Шахурдин с трудом отрывает взгляд от рта–цветка. Он хорошо знает этот поселок на другом берегу реки, впадающей в морскую губу. С сопки, где лежит отец, поселок хорошо виден.
— Знаешь, папаша, как очень давно было: казаки–землепроходцы крестили ваш народ, новообращенным давали при этом фамилию и имя казака в отряде. Отсюда у вас одни Нефантьевы, Шахурдины да Хабаровы. Может, и мой предок был в том отряде.
— Снасит, мы пости родня! — хитро подмигивает старичок. — Я тозе Сахурдин. — Лицо его светится от удовольствия, Шахурдин уже не замечает его уродства. Он ловит ускользающий взгляд Алевтины, стланиковой веткой отгоняющей комаров.
— А нозик у тебя хоросий?
— Да нет, ерунда, — недовольно морщится Шахурдин, — консервы открываешь, сталь крошится.

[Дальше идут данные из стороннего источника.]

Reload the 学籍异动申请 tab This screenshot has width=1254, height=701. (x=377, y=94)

Старик непритворно, восхищенно цокает языком, гладит пластмассовую, рифленую рукоять, нежно водит пальцами по широкому, выщербленному лезвию.
— Махнем!
Нож старика в деревянных ножнах, схваченных медными позеленевшими кольцами.

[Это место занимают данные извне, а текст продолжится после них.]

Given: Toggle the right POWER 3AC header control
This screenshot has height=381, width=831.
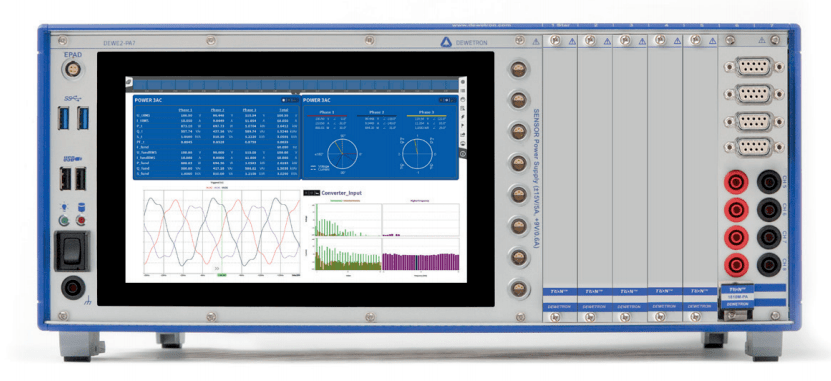Looking at the screenshot, I should pyautogui.click(x=448, y=100).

— Ты что, отец! — удивляется Шахурдин. — Это все равно что часы на трусы.
— Нисе–нисе, — лукаво щурит глаз старичок, — тундра сибко больсой, мозет, не встретимся, память…
По цвету стали Шахурдин определяет, нож старика выкован из топора, клейменного царским двуглавым орлом… Руби гвозди, проволоку, ни единой щербины. А рукоять! Выточена из моржового клыка, на желтой кости охотник с копьем крадется меж торосов к нерпе возле отдушины, а с другого края к этой же нерпе, плотно припадая ко льду, ползет белый медведь.
Настоял старик, поменялся Шахурдин, морщась от такой неравноценной сделки, испытывая какую–то странную вину.
Попрощавшись с Шахурдиным, на своем языке сказав что–то Алевтине, опираясь на трость, старик с лайкой исчез в кустах.